Task goal> Retype the stretch of the listing that begins with the line containing "Open Learn more" and ends with the line containing "(x=779, y=472)", with both of those lines included, keeping every line unchanged.

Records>
════

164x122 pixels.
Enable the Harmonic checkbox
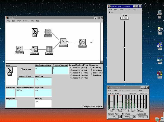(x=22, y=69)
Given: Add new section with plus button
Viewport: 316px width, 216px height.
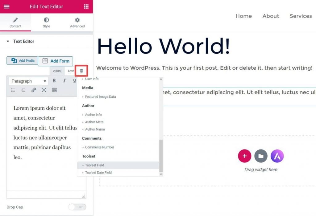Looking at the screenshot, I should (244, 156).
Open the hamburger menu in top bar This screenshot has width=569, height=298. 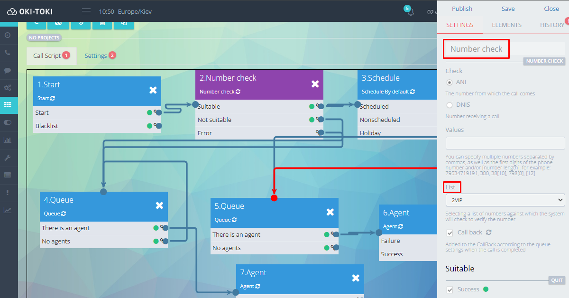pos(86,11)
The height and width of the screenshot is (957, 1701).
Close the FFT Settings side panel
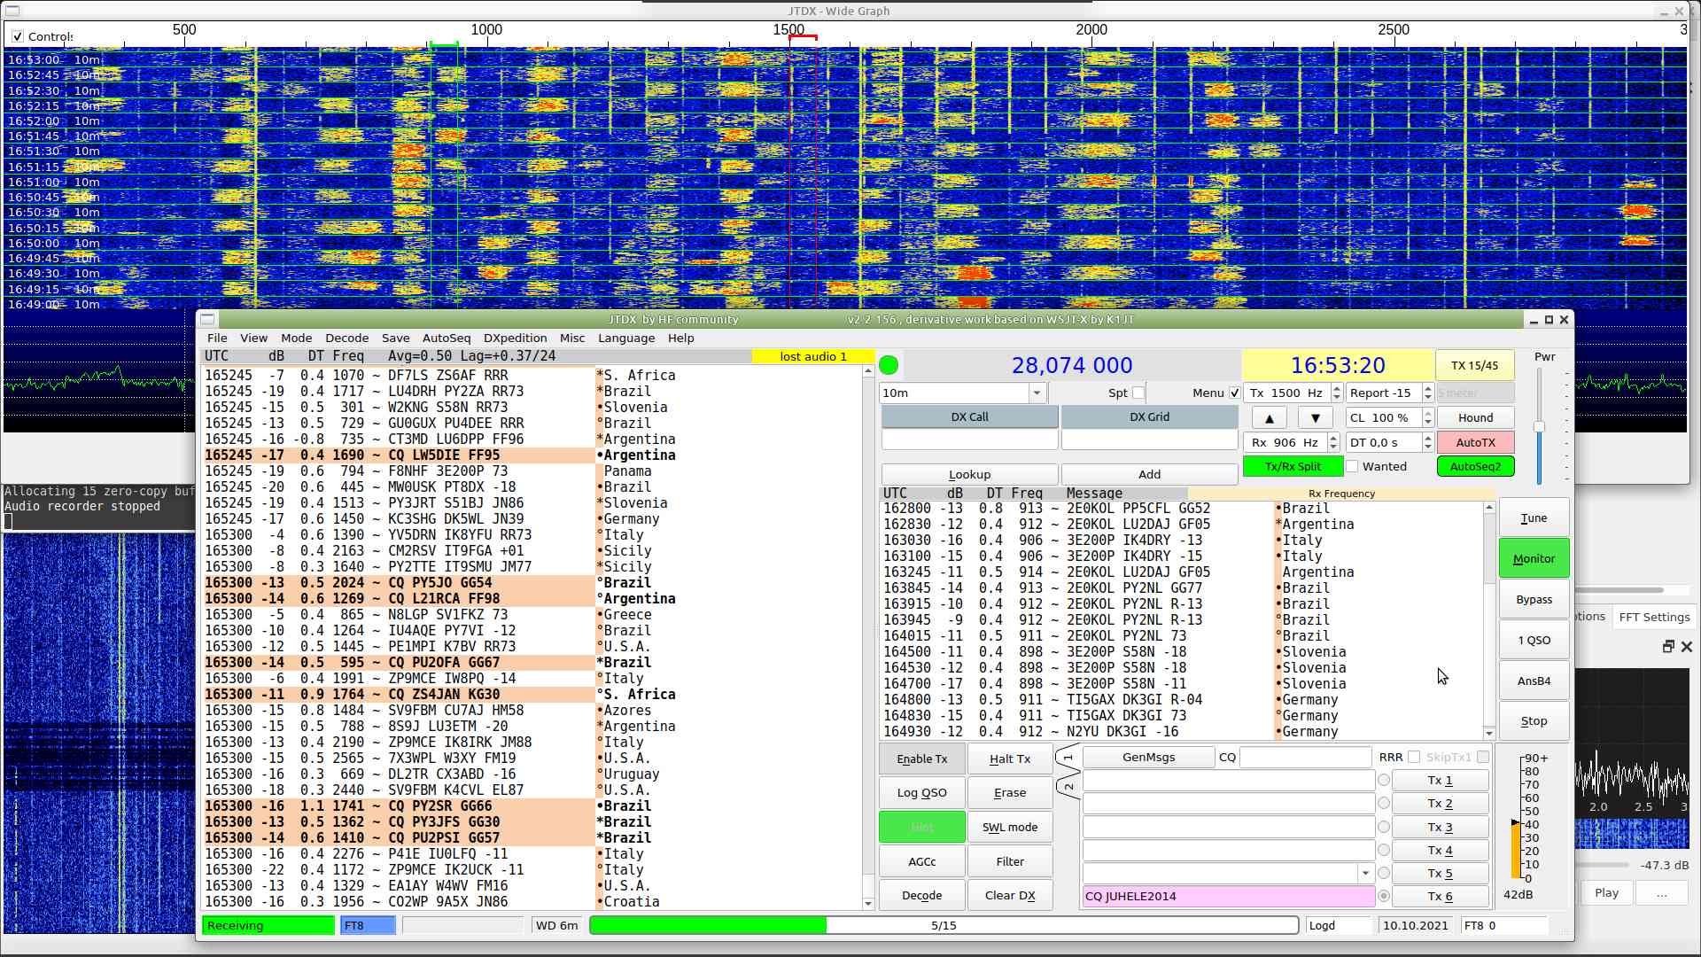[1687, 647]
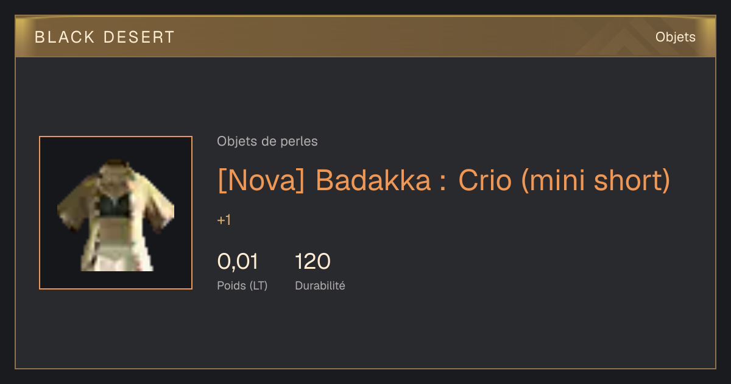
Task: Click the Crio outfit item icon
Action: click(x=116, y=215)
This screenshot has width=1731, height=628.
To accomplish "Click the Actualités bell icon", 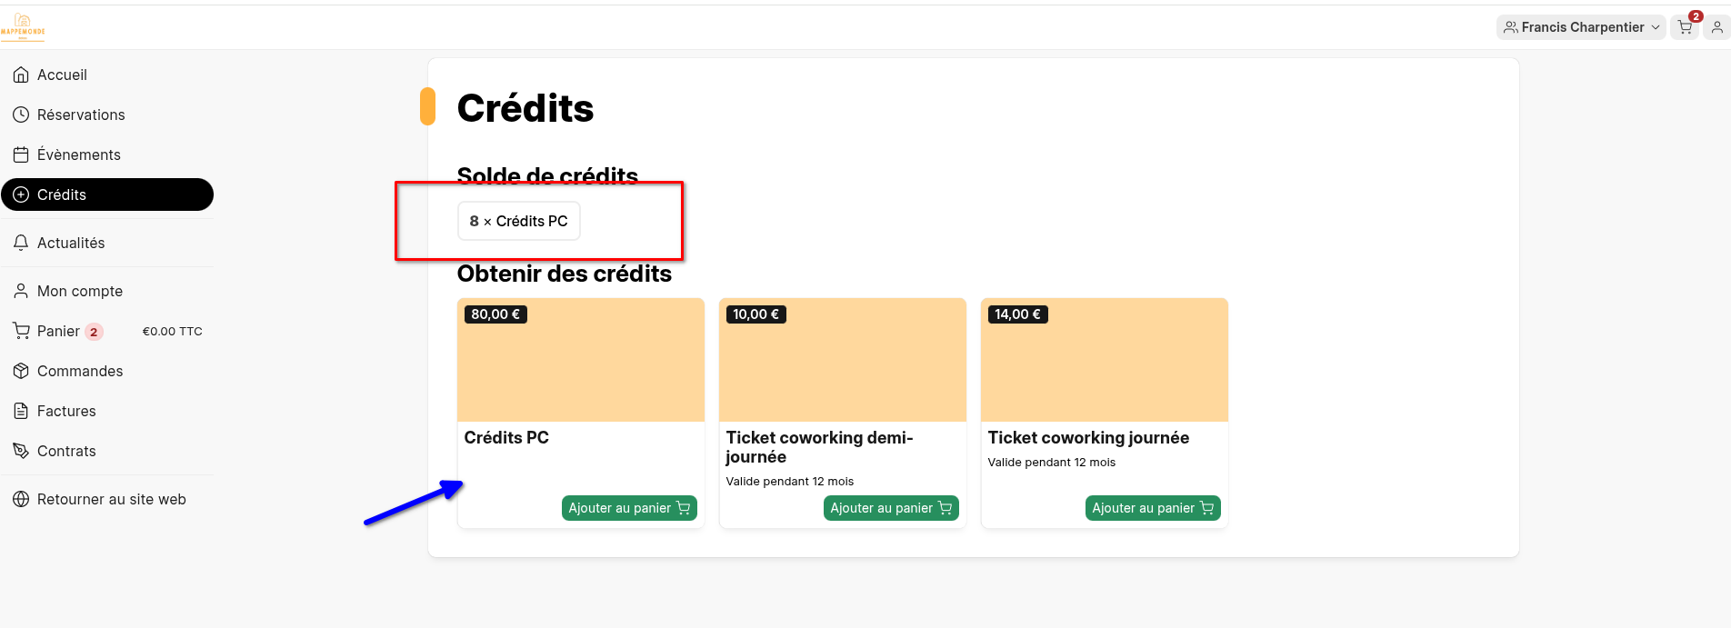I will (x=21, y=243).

════

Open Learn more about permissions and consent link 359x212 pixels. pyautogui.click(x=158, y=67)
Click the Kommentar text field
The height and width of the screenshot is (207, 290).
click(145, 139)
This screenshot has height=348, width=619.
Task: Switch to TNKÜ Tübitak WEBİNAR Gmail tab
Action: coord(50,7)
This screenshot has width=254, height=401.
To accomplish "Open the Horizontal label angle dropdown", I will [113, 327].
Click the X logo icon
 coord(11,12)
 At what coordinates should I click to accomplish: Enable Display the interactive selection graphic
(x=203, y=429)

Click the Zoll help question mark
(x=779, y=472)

════

Solved problem>
Open Learn more about permissions and consent link 359x212 pixels. pyautogui.click(x=158, y=67)
Click the Kommentar text field
The height and width of the screenshot is (207, 290).
click(145, 139)
This screenshot has height=348, width=619.
Task: Switch to TNKÜ Tübitak WEBİNAR Gmail tab
Action: coord(50,7)
This screenshot has width=254, height=401.
To accomplish "Open the Horizontal label angle dropdown", I will [113, 327].
Click the X logo icon
 coord(11,12)
 At what coordinates should I click to accomplish: Enable Display the interactive selection graphic
(x=203, y=429)

Click the Zoll help question mark
(x=779, y=472)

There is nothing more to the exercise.